** Opening Data to examine block **
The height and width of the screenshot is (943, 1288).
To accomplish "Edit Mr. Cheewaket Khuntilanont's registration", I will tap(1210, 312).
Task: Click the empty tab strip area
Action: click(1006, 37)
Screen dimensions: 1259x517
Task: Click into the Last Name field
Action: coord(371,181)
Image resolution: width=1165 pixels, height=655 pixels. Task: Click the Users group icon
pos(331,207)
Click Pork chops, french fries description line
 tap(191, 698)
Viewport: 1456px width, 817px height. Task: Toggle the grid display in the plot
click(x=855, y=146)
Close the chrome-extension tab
** Closing Data to examine block **
**Your goal:** An exact printout is needed of the lines from the one containing "Click Pork chops, french" through the end of the listing above, both of those lines included, and nothing else.

**Exercise answer:**
Click Pork chops, french fries description line
 tap(191, 698)
Viewport: 1456px width, 817px height. Task: Toggle the grid display in the plot
click(x=855, y=146)
Close the chrome-extension tab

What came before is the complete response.